> _SOURCE DATA_:
· · · ·
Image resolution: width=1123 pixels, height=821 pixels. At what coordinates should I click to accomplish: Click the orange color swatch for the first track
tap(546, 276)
· · · ·
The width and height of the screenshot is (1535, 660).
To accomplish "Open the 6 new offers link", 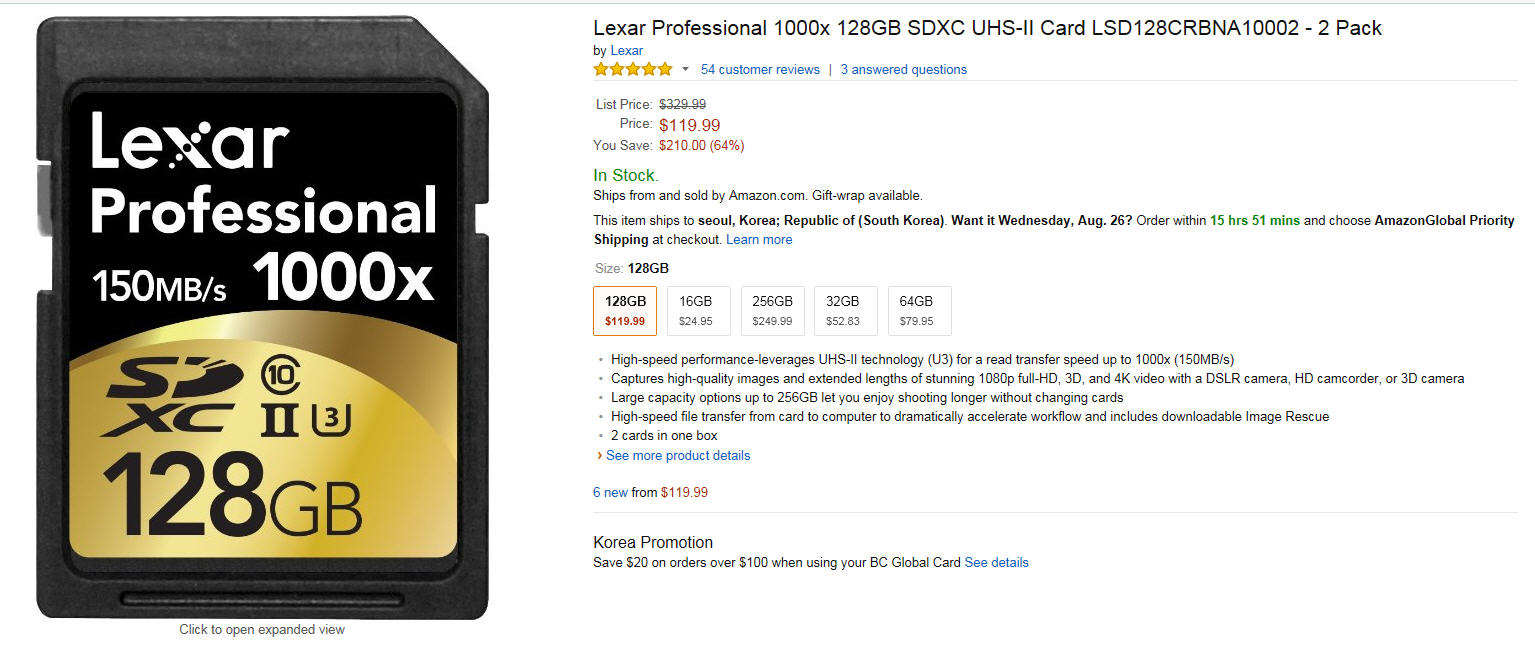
· · · ·
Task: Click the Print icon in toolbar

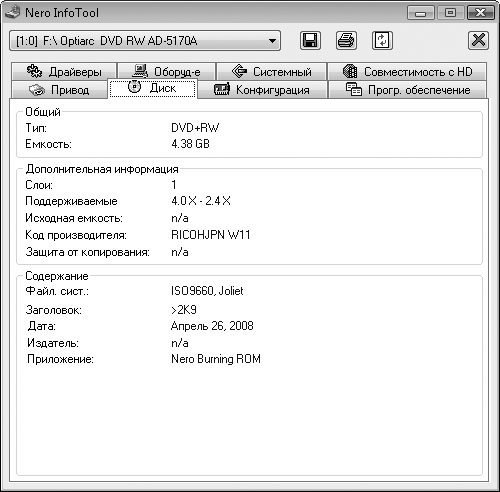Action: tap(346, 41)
· · · ·
Your answer should be the exact lines above from the one containing "The width and" through the one containing "6 new offers", with both end lines kept and the pictures removed, please.

> _TASK RESPONSE_:
The width and height of the screenshot is (1535, 660).
To accomplish "Open the 6 new offers link", 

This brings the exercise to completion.